I'm analyzing a piece of linear algebra code which is calling intrinsics directly, e.g.
v_dot0 = _mm256_fmadd_pd( v_x0, v_y0, v_dot0 );
My test script computes the dot product of two double precision vectors of length 4 (so only one call to _mm256_fmadd_pd needed), repeated 1 billion times.

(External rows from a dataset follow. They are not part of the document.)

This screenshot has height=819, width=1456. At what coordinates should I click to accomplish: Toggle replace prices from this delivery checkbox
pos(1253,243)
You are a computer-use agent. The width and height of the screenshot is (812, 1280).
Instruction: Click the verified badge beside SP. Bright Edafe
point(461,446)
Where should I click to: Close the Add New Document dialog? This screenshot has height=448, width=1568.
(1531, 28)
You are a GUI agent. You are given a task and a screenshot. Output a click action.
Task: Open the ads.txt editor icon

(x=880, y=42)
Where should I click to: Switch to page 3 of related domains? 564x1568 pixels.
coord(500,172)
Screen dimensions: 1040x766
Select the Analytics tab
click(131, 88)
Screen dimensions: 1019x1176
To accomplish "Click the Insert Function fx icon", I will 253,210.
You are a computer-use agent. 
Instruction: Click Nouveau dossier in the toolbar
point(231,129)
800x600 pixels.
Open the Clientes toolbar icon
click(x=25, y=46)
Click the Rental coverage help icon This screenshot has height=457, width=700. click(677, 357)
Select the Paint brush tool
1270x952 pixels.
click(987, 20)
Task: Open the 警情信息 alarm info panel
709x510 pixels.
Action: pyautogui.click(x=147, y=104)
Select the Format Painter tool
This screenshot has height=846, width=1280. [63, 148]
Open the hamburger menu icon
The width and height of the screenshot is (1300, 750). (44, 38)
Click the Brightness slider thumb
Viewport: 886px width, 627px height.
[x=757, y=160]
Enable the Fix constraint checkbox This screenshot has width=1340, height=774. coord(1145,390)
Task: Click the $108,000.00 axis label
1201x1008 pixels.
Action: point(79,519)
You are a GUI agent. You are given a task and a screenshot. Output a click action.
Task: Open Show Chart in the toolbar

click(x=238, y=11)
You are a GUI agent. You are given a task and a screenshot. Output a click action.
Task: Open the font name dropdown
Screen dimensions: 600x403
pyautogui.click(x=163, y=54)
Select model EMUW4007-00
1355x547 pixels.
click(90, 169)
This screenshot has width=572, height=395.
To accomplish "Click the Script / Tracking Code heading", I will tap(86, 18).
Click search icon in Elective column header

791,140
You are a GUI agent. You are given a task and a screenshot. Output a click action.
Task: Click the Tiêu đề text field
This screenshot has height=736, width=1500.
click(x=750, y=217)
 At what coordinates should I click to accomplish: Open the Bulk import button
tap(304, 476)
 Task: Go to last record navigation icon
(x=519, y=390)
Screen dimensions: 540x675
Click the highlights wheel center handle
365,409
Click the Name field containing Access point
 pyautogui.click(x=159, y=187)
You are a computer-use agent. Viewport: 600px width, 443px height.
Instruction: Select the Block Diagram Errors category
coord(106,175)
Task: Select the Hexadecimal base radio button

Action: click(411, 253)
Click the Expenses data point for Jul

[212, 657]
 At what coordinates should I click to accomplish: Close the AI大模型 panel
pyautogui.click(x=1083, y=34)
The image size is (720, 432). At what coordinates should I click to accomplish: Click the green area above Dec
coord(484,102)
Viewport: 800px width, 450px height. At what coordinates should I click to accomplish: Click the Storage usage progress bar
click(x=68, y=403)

When I count the number of operations with perf I get something as follows:
Performance counter stats for './main':
0 r5380c7 (skl::FP_ARITH:512B_PACKED_SINGLE) (49.99%)
0 r5340c7 (skl::FP_ARITH:512B_PACKED_DOUBLE) (49.99%)
0 r5320c7 (skl::FP_ARITH:256B_PACKED_SINGLE) (49.99%)
2'998'943'659 r5310c7 (skl::FP_ARITH:256B_PACKED_DOUBLE) (50.01%)
0 r5308c7 (skl::FP_ARITH:128B_PACKED_SINGLE) (50.01%)
1'999'928'140 r5304c7 (skl::FP_ARITH:128B_PACKED_DOUBLE) (50.01%)
0 r5302c7 (skl::FP_ARITH:SCALAR_SINGLE) (50.01%)
1'000'352'249 r5301c7 (skl::FP_ARITH:SCALAR_DOUBLE) (49.99%)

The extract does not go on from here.